* Exercise details
One line at a time, check the entries below for the word "computer", and copy each line that has it.

(Dataset excerpts)
>>>

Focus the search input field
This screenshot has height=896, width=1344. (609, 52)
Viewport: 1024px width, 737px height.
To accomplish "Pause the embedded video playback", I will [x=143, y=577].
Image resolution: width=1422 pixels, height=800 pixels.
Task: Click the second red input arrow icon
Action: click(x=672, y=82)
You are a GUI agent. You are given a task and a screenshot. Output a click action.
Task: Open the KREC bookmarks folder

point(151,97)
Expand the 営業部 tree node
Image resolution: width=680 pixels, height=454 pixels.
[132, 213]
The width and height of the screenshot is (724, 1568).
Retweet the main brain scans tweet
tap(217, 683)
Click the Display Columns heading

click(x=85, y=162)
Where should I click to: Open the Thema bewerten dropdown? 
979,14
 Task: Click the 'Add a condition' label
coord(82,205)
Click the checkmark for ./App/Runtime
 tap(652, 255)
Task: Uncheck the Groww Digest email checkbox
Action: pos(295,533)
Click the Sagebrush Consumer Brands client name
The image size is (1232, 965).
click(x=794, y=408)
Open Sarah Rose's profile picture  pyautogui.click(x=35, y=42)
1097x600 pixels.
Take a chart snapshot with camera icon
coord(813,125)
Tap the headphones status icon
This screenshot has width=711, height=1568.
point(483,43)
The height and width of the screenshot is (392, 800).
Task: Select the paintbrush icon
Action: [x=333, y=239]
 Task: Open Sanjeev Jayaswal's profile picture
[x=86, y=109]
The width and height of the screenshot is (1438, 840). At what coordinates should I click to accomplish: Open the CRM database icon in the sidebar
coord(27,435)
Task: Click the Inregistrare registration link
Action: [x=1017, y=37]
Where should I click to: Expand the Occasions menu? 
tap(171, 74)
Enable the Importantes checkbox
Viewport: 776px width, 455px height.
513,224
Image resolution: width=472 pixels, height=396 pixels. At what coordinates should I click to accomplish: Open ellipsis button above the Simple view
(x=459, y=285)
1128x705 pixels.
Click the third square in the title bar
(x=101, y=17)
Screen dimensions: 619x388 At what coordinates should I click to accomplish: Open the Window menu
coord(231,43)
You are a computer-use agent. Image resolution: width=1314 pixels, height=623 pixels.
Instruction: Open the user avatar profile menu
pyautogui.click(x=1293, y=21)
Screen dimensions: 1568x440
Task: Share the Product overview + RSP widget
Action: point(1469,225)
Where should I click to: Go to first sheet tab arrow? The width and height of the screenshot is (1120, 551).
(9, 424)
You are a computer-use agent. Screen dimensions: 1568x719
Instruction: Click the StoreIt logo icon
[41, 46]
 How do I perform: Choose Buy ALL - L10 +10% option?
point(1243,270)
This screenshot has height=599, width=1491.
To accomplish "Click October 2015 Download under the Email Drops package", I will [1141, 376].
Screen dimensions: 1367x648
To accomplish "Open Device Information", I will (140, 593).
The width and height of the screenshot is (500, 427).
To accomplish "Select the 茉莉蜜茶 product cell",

<<<

* Answer for the task
You are a computer-use agent. Image resolution: width=1314 pixels, height=623 pixels.
You are a computer-use agent. Screen dimensions: 1568x719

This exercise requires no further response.